C’est précisément là, sur le terrain de la mort, notre ultime adversaire, que la promesse de Dieu a révélé toute sa force : « la main du Seigneur se posa sur moi, raconte Ezéchiel. Son esprit m’emporta. J’étais au milieu d’une vallée pleine d’ossements. Alors le Seigneur me commanda de prononcer sur eux ce que Dieu avait à leur dire : « je vais faire entrer en vous l’Esprit et vous vivrez… Quand j’ouvrirai vos tombeaux et vous en ferai sortir, vous verrez que je suis le Seigneur. »

Ce jour-là : « je répandrai mon esprit sur toute créature, vos fils et vos filles deviendront prophètes, vos anciens auront des songes, et vos jeunes gens des visions. Même sur vos serviteurs et les étrangers qui habitent chez vous, je répandrai mon esprit. »

Tel est l’immense récit de ce que Dieu fait de nous tous depuis le commencement : des fils qui portent sa ressemblance. Or aujourd’hui, sachez-le, ce récit franchit un seuil. Du nouveau est survenu chez nous. Jésus, le fils bien aimé, a pris sur lui toute cette aventure : il a aimé la terre, aimé les hommes, il a souffert de la main des hommes, il a affronté la mort comme nous, mais rien n’a entamé le souffle de l’amour entre son Père et lui, et sa chair a vaincu la mort. Il est celui qui vient au bout de l’immense récit de l’aventure humaine.

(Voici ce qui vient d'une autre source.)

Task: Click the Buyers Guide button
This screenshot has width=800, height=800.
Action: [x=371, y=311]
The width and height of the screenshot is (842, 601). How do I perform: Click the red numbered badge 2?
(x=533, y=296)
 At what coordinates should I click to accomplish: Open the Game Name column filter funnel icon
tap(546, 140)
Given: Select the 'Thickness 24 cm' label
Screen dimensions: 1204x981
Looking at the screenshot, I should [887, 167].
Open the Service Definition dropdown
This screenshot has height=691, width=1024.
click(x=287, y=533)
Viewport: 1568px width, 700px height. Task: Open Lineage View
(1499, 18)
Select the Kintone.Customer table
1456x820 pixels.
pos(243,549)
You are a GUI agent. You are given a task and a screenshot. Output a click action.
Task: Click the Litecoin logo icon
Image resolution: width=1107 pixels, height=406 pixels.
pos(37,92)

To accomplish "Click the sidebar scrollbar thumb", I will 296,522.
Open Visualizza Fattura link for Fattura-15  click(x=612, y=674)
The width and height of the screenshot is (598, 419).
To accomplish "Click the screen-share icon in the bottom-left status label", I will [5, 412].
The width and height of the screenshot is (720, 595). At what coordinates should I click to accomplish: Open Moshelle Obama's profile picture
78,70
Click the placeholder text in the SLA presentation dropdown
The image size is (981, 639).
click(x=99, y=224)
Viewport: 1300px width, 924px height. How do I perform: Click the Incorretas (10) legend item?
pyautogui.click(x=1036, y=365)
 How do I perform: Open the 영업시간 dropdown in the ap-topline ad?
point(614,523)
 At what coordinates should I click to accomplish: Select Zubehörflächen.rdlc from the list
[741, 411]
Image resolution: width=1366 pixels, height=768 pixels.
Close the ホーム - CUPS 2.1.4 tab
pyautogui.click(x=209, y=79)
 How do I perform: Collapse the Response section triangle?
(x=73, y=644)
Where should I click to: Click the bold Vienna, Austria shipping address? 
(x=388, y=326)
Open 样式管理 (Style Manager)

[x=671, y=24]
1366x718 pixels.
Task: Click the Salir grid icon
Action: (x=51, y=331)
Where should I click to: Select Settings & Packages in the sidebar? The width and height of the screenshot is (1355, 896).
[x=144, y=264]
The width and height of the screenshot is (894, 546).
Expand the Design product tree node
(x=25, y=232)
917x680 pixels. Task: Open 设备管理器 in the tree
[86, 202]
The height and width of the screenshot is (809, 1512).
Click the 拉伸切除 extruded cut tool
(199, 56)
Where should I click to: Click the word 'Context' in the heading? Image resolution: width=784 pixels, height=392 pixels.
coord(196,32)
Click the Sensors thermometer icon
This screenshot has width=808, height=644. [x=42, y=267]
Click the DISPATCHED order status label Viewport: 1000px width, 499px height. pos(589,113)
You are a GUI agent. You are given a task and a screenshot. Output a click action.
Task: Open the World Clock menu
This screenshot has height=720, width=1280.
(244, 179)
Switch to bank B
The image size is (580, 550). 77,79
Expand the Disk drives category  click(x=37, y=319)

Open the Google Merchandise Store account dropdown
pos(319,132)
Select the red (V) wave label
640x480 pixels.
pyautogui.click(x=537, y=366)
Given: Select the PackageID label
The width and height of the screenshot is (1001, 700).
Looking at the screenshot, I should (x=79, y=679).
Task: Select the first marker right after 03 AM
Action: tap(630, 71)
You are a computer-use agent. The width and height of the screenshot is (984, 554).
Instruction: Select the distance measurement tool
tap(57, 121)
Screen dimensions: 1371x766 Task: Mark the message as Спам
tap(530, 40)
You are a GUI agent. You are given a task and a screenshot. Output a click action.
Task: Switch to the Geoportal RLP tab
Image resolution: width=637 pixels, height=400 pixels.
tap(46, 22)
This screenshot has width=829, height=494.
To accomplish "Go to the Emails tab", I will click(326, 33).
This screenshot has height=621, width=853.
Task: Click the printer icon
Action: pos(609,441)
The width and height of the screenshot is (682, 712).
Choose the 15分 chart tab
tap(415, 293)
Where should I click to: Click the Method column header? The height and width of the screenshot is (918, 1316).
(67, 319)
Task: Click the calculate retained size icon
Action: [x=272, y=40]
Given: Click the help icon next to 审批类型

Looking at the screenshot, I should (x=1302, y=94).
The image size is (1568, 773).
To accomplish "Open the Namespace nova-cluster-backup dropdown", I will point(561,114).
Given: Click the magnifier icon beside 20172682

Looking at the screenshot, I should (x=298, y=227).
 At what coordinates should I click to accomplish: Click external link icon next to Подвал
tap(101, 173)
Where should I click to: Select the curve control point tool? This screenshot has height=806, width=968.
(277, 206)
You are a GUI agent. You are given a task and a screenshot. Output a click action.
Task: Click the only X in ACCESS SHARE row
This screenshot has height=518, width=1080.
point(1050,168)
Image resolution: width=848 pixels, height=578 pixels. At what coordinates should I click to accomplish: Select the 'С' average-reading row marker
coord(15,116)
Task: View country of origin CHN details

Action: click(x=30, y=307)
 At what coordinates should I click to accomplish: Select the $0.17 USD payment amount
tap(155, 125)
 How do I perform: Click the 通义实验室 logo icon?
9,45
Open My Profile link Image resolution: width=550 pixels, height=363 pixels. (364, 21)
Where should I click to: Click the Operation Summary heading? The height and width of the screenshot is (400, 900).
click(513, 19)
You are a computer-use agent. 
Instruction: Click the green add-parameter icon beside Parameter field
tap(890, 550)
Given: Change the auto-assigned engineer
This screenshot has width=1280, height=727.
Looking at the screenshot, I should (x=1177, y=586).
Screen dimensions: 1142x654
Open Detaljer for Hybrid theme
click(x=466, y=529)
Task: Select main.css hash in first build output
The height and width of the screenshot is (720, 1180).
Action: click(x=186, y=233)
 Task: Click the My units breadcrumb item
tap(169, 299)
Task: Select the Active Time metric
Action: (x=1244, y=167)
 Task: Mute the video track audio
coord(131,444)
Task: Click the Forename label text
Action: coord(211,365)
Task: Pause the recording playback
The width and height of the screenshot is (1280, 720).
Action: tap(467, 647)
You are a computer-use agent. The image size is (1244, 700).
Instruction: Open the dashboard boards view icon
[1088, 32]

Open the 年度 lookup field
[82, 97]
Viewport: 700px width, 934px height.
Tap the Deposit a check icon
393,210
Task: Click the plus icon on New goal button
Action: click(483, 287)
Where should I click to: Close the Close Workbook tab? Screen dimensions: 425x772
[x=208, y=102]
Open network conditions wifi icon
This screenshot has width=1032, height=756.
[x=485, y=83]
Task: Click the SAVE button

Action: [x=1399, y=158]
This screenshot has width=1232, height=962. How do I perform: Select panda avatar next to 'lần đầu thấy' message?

« La création toute entière gémit maintenant encore dans les douleurs de l’enfantement. Elle n’est pas la seule. Nous aussi, qui possèdons les prémices de l’Esprit, nous gémissons intérieurement, attendant l’adoption, la délivrance pour notre corps. » Mais Jésus se tient debout au milieu de nous. Il s’est levé d’entre les morts. Et il dit à haute voix, au plus intime de ce qui a été semé chez nous dès l’origine, quelque soit l’état de notre chemin, au creux de notre attente, de notre désir : «  si quelqu’un a soif, qu’il vienne à moi et que boive celui qui croit en moi. Comme l’a dit l’Ecriture : de son sein couleront des fleuves d’eau vive. »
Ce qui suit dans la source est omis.